### About this task:
Reproduce each line from the first in the data through the line that contains "Task: Open Add Metrics dropdown" exactly; give nothing else.

### Data to examine:

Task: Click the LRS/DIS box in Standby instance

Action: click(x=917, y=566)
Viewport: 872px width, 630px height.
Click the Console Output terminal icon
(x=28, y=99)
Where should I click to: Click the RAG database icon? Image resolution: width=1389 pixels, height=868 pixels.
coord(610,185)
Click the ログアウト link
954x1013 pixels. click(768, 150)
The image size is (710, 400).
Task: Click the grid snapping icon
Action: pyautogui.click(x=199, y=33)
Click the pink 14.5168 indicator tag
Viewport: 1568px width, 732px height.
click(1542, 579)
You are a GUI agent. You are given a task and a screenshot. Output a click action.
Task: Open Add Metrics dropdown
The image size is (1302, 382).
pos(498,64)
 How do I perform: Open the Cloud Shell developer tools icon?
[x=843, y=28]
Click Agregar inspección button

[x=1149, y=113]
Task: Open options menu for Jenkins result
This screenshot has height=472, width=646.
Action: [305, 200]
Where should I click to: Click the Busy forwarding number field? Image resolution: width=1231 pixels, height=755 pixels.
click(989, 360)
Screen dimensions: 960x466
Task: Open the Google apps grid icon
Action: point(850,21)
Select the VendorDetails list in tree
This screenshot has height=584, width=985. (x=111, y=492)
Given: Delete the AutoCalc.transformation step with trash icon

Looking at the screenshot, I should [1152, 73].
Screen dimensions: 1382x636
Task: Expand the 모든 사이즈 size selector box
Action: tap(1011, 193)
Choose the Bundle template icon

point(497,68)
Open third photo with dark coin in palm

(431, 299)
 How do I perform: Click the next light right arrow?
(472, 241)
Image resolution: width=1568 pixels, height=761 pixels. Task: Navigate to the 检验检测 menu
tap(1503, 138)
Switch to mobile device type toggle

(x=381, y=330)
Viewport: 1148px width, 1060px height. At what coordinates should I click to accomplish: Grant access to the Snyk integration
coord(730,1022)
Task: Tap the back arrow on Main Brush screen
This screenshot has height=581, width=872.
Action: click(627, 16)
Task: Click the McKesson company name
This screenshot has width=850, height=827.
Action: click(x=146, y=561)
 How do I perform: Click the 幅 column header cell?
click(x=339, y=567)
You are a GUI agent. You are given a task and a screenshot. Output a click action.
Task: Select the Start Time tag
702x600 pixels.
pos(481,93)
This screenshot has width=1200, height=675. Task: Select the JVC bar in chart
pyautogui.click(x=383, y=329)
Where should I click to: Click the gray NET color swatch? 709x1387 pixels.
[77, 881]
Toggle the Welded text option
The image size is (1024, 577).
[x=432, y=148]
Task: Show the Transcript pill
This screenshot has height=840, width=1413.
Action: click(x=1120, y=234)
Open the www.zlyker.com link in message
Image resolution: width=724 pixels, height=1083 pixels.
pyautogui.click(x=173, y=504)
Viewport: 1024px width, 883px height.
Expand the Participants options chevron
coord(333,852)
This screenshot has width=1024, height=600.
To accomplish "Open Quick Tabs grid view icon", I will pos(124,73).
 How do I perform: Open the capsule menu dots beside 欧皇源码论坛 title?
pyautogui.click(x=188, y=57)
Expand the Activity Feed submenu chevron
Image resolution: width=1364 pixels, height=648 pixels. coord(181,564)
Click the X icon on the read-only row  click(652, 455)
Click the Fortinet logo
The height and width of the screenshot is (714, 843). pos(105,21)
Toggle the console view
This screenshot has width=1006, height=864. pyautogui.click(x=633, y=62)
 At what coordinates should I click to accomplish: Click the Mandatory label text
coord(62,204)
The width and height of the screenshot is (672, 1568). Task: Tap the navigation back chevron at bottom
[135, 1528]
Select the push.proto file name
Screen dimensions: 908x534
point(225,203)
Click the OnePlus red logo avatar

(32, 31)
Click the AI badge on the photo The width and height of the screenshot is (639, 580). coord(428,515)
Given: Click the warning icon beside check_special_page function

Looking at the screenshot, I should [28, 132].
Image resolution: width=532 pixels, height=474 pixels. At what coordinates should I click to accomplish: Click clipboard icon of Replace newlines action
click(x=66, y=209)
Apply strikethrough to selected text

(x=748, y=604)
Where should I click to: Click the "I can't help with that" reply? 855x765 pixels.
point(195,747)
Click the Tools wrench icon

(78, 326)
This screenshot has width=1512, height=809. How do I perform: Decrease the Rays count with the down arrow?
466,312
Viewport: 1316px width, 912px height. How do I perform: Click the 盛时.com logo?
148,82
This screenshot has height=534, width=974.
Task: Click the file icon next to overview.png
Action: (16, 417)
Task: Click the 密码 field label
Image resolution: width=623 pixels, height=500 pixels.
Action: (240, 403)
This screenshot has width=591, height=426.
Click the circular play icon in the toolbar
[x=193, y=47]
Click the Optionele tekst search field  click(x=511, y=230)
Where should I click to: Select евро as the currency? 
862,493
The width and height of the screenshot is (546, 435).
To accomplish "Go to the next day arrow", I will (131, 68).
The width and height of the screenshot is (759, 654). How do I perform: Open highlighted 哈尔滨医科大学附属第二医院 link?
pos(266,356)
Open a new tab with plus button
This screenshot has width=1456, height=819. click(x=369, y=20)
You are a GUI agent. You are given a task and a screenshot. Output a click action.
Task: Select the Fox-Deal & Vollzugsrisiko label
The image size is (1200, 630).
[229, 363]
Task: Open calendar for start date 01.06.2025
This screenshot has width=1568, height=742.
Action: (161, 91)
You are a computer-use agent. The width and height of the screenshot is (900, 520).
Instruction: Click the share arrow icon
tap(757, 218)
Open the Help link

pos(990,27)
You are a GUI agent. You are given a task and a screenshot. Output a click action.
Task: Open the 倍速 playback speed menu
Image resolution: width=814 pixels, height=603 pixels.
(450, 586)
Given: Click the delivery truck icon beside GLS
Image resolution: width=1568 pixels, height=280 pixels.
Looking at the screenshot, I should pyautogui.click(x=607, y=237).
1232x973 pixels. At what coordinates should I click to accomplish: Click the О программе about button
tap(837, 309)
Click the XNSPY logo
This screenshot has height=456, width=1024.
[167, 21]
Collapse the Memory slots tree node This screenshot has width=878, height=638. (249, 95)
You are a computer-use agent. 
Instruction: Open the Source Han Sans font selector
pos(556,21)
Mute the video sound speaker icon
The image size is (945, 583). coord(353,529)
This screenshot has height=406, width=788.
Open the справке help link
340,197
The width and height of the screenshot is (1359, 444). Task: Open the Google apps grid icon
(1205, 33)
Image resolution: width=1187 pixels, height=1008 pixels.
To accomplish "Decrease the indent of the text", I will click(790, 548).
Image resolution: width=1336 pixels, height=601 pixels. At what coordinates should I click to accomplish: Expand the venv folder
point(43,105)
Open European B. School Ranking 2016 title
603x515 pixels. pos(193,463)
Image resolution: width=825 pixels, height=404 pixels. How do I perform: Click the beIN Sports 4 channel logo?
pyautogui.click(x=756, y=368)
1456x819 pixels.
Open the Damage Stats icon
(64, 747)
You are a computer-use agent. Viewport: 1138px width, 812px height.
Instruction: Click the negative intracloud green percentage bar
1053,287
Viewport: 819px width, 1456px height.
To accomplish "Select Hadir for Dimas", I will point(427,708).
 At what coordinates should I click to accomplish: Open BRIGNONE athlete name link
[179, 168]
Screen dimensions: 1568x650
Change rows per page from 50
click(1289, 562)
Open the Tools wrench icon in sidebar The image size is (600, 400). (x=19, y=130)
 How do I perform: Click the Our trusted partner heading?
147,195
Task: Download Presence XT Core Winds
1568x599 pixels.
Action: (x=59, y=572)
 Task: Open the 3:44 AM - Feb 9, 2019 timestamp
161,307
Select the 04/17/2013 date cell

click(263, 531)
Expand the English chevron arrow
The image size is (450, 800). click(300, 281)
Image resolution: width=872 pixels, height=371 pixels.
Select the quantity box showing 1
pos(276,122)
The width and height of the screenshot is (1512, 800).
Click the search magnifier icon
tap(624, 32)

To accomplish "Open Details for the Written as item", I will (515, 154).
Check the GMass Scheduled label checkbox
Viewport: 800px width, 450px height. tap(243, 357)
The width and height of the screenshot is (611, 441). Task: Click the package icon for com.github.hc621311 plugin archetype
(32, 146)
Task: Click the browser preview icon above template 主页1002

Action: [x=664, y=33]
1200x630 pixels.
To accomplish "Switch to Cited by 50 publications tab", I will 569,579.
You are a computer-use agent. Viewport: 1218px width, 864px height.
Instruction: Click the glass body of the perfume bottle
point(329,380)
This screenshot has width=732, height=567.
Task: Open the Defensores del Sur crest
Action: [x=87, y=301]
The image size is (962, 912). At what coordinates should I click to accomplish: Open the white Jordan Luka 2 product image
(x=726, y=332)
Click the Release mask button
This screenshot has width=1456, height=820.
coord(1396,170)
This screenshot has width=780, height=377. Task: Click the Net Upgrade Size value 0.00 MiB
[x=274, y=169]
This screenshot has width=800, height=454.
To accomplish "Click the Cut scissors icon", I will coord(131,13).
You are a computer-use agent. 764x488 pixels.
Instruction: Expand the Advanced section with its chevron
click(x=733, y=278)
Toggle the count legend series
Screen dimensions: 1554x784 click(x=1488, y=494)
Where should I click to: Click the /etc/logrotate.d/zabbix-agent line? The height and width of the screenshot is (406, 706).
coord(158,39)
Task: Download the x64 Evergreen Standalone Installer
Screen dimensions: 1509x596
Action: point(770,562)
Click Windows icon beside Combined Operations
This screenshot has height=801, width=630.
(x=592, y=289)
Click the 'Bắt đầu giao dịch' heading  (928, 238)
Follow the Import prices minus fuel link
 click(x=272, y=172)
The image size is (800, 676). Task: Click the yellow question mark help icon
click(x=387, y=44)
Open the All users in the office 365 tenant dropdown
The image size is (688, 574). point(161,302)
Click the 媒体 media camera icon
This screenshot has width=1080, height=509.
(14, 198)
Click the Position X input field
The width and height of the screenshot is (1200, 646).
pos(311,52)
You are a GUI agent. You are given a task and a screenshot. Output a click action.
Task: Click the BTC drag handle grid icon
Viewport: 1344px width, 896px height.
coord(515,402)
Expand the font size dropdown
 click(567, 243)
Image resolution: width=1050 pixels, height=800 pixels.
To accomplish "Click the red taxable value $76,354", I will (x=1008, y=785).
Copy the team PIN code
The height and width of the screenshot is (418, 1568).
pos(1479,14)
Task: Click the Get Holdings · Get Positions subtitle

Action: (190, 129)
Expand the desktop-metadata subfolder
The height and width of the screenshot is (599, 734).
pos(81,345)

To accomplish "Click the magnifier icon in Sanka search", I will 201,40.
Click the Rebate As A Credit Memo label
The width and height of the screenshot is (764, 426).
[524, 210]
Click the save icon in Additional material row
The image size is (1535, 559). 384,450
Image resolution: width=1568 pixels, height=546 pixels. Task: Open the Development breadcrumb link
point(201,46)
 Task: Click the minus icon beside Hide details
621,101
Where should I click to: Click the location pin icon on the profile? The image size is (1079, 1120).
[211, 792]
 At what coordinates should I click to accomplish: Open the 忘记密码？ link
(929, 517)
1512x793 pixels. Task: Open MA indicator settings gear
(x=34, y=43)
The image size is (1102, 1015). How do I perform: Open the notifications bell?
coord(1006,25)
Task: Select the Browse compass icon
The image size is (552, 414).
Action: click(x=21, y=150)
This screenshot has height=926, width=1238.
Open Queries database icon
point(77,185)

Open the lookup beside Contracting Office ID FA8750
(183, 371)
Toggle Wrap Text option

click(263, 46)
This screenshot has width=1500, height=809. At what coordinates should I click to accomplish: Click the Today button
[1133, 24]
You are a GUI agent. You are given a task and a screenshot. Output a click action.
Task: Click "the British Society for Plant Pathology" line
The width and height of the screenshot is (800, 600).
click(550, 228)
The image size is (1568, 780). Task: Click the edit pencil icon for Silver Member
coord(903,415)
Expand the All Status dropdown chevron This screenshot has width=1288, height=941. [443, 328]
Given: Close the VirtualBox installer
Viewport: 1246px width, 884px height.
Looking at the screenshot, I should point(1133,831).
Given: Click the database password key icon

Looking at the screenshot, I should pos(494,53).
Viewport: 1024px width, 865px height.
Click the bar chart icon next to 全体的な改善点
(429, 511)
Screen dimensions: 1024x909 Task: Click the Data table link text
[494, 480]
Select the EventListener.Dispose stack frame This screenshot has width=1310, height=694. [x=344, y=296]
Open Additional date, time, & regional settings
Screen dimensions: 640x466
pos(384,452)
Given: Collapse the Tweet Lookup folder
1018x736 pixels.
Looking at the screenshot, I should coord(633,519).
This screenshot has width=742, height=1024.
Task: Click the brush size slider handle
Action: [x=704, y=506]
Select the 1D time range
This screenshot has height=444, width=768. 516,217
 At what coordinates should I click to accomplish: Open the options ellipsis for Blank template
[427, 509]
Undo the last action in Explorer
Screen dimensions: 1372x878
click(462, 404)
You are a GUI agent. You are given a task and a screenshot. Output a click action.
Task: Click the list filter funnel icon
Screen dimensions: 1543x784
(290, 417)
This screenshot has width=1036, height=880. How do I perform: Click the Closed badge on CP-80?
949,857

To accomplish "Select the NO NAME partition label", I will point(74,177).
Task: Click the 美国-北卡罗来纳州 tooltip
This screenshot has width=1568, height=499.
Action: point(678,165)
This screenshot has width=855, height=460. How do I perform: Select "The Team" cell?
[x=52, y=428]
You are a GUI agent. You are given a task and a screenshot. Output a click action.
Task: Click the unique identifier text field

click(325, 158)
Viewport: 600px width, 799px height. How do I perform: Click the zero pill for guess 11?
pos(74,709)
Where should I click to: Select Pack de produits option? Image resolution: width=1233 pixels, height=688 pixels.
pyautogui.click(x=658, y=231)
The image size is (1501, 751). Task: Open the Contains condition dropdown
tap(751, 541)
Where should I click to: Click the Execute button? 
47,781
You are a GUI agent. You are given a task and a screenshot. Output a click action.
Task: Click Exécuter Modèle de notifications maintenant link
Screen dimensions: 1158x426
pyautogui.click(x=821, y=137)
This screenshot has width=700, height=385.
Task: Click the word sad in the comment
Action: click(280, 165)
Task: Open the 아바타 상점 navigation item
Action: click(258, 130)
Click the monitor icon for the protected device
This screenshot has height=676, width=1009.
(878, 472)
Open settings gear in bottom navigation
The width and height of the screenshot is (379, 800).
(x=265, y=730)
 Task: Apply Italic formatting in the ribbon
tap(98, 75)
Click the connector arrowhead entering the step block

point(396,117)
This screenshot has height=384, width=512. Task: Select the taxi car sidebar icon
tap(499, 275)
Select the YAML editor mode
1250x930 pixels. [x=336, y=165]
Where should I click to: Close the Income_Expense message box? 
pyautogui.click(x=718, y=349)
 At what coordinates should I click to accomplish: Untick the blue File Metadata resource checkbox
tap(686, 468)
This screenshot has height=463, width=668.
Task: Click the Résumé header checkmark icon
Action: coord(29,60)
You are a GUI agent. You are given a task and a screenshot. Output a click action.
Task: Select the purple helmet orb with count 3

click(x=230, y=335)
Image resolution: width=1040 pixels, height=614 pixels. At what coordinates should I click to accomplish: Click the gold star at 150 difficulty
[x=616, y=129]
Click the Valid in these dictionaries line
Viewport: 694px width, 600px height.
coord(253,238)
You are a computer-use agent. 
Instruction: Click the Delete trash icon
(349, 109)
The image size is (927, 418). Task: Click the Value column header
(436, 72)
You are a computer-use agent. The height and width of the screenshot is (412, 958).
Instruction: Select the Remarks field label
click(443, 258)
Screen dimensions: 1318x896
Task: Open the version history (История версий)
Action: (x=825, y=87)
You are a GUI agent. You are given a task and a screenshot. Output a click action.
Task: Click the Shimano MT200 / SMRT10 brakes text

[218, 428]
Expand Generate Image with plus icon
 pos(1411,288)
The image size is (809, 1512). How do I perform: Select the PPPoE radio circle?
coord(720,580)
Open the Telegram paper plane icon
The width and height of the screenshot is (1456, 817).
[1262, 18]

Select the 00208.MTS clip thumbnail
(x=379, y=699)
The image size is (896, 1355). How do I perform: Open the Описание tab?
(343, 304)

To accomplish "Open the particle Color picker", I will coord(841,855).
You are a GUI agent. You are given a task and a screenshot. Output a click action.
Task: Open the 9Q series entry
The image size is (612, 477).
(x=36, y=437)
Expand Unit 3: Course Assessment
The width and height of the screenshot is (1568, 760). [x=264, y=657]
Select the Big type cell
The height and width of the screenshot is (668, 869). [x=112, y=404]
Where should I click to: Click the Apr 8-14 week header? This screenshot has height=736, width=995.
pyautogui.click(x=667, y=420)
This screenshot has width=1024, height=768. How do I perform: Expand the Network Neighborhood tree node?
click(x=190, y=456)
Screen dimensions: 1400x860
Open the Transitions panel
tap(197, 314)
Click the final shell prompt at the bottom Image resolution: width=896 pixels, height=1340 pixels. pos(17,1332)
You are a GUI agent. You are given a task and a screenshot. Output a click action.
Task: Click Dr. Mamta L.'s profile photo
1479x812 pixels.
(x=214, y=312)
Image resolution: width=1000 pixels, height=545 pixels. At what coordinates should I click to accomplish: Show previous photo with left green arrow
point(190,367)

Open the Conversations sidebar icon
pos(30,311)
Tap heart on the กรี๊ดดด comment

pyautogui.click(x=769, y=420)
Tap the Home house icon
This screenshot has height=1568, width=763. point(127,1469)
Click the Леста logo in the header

### Written reply:
Task: Click the LRS/DIS box in Standby instance

Action: click(x=917, y=566)
Viewport: 872px width, 630px height.
Click the Console Output terminal icon
(x=28, y=99)
Where should I click to: Click the RAG database icon? Image resolution: width=1389 pixels, height=868 pixels.
coord(610,185)
Click the ログアウト link
954x1013 pixels. click(768, 150)
The image size is (710, 400).
Task: Click the grid snapping icon
Action: pyautogui.click(x=199, y=33)
Click the pink 14.5168 indicator tag
Viewport: 1568px width, 732px height.
click(1542, 579)
You are a GUI agent. You are given a task and a screenshot. Output a click action.
Task: Open Add Metrics dropdown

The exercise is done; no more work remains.